Fianna Fáil Leader Micheál Martin said Mr Kenny had shown "a lack of leadership".

"This is an emergency and it will not wait until after the Government returns from its summer holidays," Mr Martin said as he urged the Taoiseach to act immediately.

The Government reacted coolly to the Fianna Fáil leader's comments, however.

"The Taoiseach has been kept fully apprised of all the developments on this issue. A meeting has been set up between ministers Flanagan and Fitzgerald and Northern Ireland secretary Theresa Villiers, and Mr Kenny will continue to assess the situation," a government spokeswoman said.

Mr Kenny (pictured) is expected to return from holiday next Monday and attend a cabinet meeting on Wednesday. Officials said he had been working in the earlier part of August and continued to keep tabs on events even while on a break.

The continuing crisis arose after the PSNI chief constable, George Hamilton, last Saturday delivered his assessment that IRA structures still exist.

Mr Hamilton said his officers were following a line of inquiry as to whether Provisional IRA members were involved in the murder of Kevin McGuigan in Belfast on August 12.

The Fianna Fáil leader rejected Mr Kenny's officials' explanations of his stance on the issue.

"The Taoiseach had no problem tweeting his positive reaction to employment figures this week. But he has made no comment and has taken no action to address the political crisis that is causing grave damage to the peace process on our island," Mr Martin said.

"I am calling on Enda Kenny to make immediate contact with the British Prime Minister David Cameron to set up a bi-lateral meeting as soon as possible.

"As co-guarantors of the Good Friday Agreement, both governments have a special role in overcoming this threat to the peace process and need to take real action," the Fianna Fáil leader added.

Ulster Unionist Party (UUP) leader Mike Nesbitt directly challenged Sinn Féin's insistence that the IRA does not exist.
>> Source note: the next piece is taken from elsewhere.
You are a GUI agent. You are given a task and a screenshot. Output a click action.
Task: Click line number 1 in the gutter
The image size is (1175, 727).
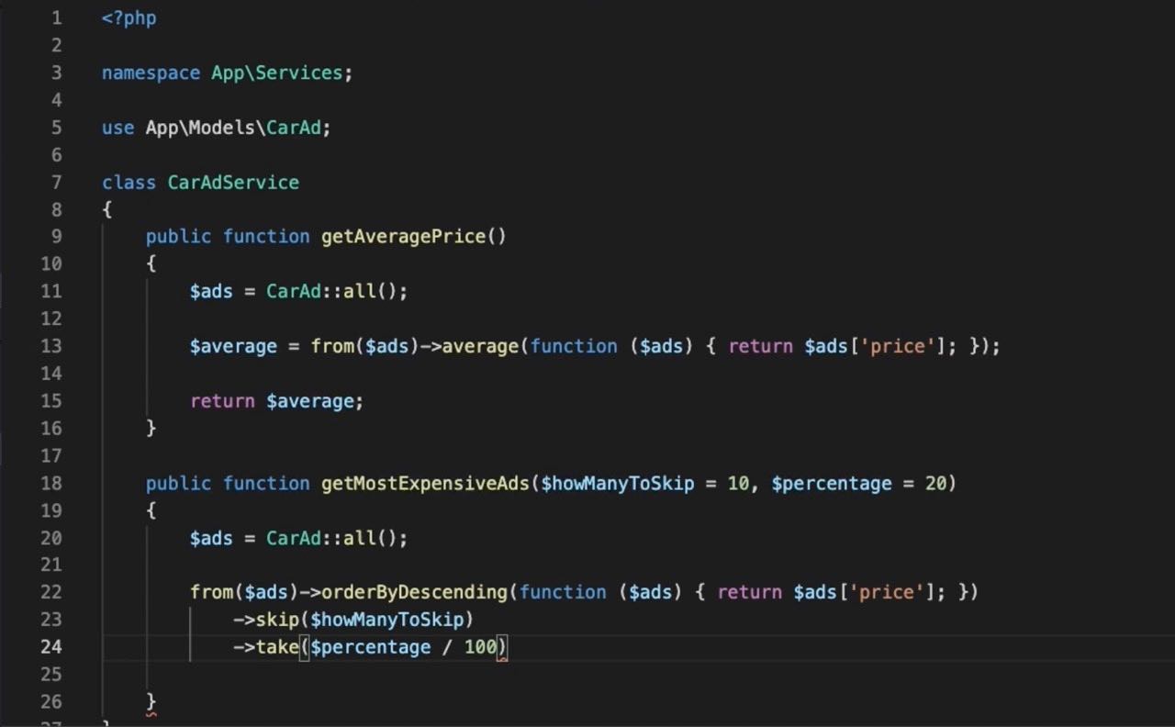56,17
Speaking ahead of today's meeting of his party's executive, he said Sinn Féin's position on the IRA "lacked credibility".

The UUP executive meeting is set to endorse Mr Nesbitt's proposal to withdraw Danny Kennedy, its only member of the Stormont power-sharing executive. Mr Nesbitt said Sinn Féin was creating a vacuum of disbelief and it was very hard to work with the party.
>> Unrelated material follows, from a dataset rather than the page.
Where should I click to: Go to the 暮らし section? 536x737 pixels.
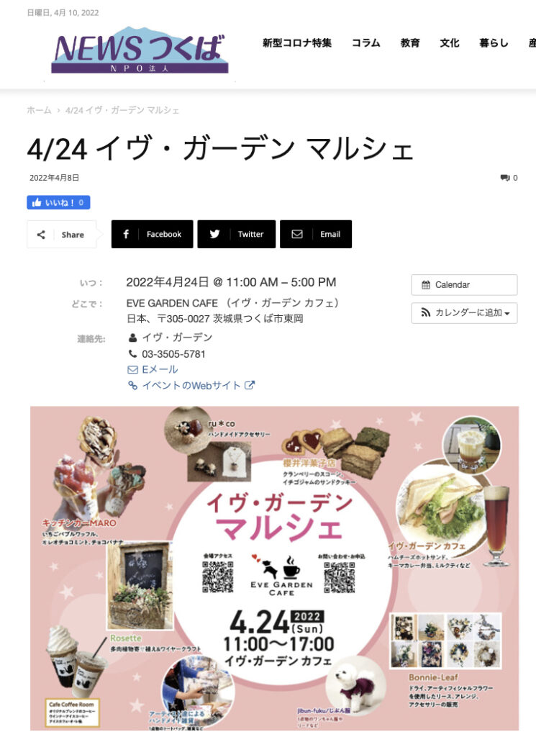click(494, 42)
"It is statements from Sinn Féin which lack credibility. The chief constable says the IRA exists. Gerry Adams and Martin McGuinness say the IRA does not exist.
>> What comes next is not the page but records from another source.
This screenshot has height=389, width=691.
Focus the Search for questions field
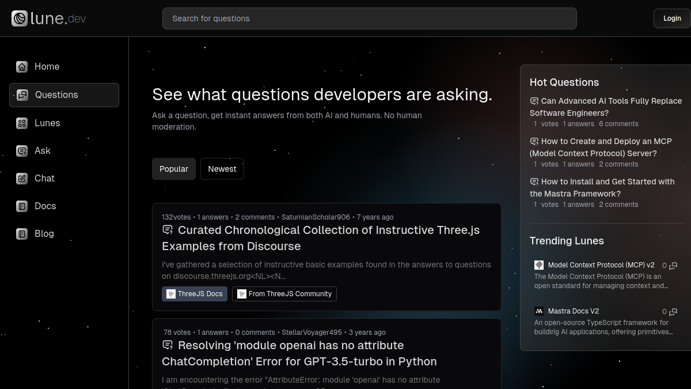pyautogui.click(x=370, y=18)
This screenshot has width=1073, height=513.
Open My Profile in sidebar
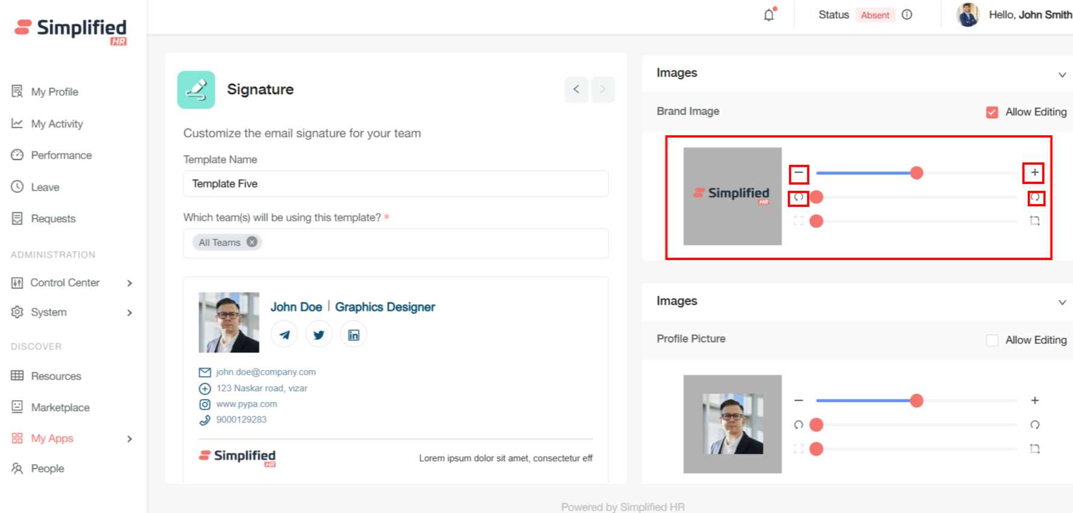click(x=54, y=92)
"I don't believe the Sinn Féin leadership. If we can address that, we can move on. If they are going to insist the IRA does not exist, we cannot move on because there is no trust and without trust there is nothing," he told RTÉ radio.

Mr Nesbitt said progress could be made if Gerry Adams, as Sinn Féin president, or Martin McGuinness, as Northern Ireland Deputy First Minister, could admit the IRA still exists - but did not exist for "the old reasons".